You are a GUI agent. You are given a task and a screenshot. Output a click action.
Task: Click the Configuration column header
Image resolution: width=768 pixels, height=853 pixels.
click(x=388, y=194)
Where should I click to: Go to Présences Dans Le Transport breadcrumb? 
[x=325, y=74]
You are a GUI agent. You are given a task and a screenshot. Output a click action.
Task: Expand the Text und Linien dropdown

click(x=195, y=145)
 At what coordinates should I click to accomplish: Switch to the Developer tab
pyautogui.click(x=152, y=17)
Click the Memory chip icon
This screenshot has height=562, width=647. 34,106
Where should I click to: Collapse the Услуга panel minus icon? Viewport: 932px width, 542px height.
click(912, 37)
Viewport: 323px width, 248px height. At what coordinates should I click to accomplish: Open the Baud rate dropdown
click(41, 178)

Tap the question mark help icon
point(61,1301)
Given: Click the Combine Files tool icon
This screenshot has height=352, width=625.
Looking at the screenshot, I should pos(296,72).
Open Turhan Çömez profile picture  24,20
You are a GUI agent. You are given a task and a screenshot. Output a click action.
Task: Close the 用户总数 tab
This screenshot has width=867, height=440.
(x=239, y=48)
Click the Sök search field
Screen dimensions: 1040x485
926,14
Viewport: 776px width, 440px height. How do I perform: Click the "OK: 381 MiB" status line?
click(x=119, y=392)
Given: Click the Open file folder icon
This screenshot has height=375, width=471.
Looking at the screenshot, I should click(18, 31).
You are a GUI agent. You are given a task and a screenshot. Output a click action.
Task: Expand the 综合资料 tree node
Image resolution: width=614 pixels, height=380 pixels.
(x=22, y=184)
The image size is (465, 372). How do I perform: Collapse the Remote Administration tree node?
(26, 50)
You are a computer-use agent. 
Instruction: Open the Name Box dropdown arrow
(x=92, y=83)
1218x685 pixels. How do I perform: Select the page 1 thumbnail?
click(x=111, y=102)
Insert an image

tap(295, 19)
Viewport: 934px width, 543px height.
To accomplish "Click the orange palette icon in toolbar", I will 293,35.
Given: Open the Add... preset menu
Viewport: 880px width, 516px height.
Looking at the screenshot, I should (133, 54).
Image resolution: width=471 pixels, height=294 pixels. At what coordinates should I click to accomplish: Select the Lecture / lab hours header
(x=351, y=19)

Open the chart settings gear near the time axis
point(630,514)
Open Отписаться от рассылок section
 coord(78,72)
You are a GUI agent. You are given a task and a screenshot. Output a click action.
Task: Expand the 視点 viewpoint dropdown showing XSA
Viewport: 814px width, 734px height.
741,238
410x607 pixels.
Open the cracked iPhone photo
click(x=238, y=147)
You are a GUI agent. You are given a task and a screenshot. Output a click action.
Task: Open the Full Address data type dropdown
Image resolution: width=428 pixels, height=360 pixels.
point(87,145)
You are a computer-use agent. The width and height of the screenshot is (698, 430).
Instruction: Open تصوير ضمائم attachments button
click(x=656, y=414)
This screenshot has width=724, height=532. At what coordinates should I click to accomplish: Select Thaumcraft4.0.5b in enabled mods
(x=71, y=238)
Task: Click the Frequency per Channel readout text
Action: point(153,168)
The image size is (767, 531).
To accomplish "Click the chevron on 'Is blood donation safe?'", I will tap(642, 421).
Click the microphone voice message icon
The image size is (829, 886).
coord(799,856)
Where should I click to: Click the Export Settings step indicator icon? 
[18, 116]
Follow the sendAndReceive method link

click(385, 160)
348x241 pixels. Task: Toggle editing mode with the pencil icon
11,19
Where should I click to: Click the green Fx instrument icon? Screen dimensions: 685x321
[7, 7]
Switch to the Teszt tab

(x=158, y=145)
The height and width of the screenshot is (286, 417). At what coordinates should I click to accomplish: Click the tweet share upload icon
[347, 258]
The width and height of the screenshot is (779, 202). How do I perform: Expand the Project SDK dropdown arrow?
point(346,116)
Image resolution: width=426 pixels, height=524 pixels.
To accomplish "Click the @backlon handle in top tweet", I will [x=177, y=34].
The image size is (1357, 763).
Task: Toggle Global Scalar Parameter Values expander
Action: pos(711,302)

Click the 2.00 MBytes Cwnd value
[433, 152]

---+---

Work order: I need each line above reproduced exactly.

Reply to the exercise:
You are a GUI agent. You are given a task and a screenshot. Output a click action.
Task: Click the Configuration column header
Image resolution: width=768 pixels, height=853 pixels.
click(x=388, y=194)
Where should I click to: Go to Présences Dans Le Transport breadcrumb? 
[x=325, y=74]
You are a GUI agent. You are given a task and a screenshot. Output a click action.
Task: Expand the Text und Linien dropdown

click(x=195, y=145)
 At what coordinates should I click to accomplish: Switch to the Developer tab
pyautogui.click(x=152, y=17)
Click the Memory chip icon
This screenshot has height=562, width=647. 34,106
Where should I click to: Collapse the Услуга panel minus icon? Viewport: 932px width, 542px height.
click(912, 37)
Viewport: 323px width, 248px height. At what coordinates should I click to accomplish: Open the Baud rate dropdown
click(41, 178)

Tap the question mark help icon
point(61,1301)
Given: Click the Combine Files tool icon
This screenshot has height=352, width=625.
Looking at the screenshot, I should pos(296,72).
Open Turhan Çömez profile picture  24,20
You are a GUI agent. You are given a task and a screenshot. Output a click action.
Task: Close the 用户总数 tab
This screenshot has width=867, height=440.
(x=239, y=48)
Click the Sök search field
Screen dimensions: 1040x485
926,14
Viewport: 776px width, 440px height. How do I perform: Click the "OK: 381 MiB" status line?
click(x=119, y=392)
Given: Click the Open file folder icon
This screenshot has height=375, width=471.
Looking at the screenshot, I should click(18, 31).
You are a GUI agent. You are given a task and a screenshot. Output a click action.
Task: Expand the 综合资料 tree node
Image resolution: width=614 pixels, height=380 pixels.
(x=22, y=184)
The image size is (465, 372). How do I perform: Collapse the Remote Administration tree node?
(26, 50)
You are a computer-use agent. 
Instruction: Open the Name Box dropdown arrow
(x=92, y=83)
1218x685 pixels. How do I perform: Select the page 1 thumbnail?
click(x=111, y=102)
Insert an image

tap(295, 19)
Viewport: 934px width, 543px height.
To accomplish "Click the orange palette icon in toolbar", I will 293,35.
Given: Open the Add... preset menu
Viewport: 880px width, 516px height.
Looking at the screenshot, I should (133, 54).
Image resolution: width=471 pixels, height=294 pixels. At what coordinates should I click to accomplish: Select the Lecture / lab hours header
(x=351, y=19)

Open the chart settings gear near the time axis
point(630,514)
Open Отписаться от рассылок section
 coord(78,72)
You are a GUI agent. You are given a task and a screenshot. Output a click action.
Task: Expand the 視点 viewpoint dropdown showing XSA
Viewport: 814px width, 734px height.
741,238
410x607 pixels.
Open the cracked iPhone photo
click(x=238, y=147)
You are a GUI agent. You are given a task and a screenshot. Output a click action.
Task: Open the Full Address data type dropdown
Image resolution: width=428 pixels, height=360 pixels.
point(87,145)
You are a computer-use agent. The width and height of the screenshot is (698, 430).
Instruction: Open تصوير ضمائم attachments button
click(x=656, y=414)
This screenshot has width=724, height=532. At what coordinates should I click to accomplish: Select Thaumcraft4.0.5b in enabled mods
(x=71, y=238)
Task: Click the Frequency per Channel readout text
Action: point(153,168)
The image size is (767, 531).
To accomplish "Click the chevron on 'Is blood donation safe?'", I will tap(642, 421).
Click the microphone voice message icon
The image size is (829, 886).
coord(799,856)
Where should I click to: Click the Export Settings step indicator icon? 
[18, 116]
Follow the sendAndReceive method link

click(385, 160)
348x241 pixels. Task: Toggle editing mode with the pencil icon
11,19
Where should I click to: Click the green Fx instrument icon? Screen dimensions: 685x321
[7, 7]
Switch to the Teszt tab

(x=158, y=145)
The height and width of the screenshot is (286, 417). At what coordinates should I click to accomplish: Click the tweet share upload icon
[347, 258]
The width and height of the screenshot is (779, 202). How do I perform: Expand the Project SDK dropdown arrow?
point(346,116)
Image resolution: width=426 pixels, height=524 pixels.
To accomplish "Click the @backlon handle in top tweet", I will [x=177, y=34].
The image size is (1357, 763).
Task: Toggle Global Scalar Parameter Values expander
Action: pos(711,302)

Click the 2.00 MBytes Cwnd value
[433, 152]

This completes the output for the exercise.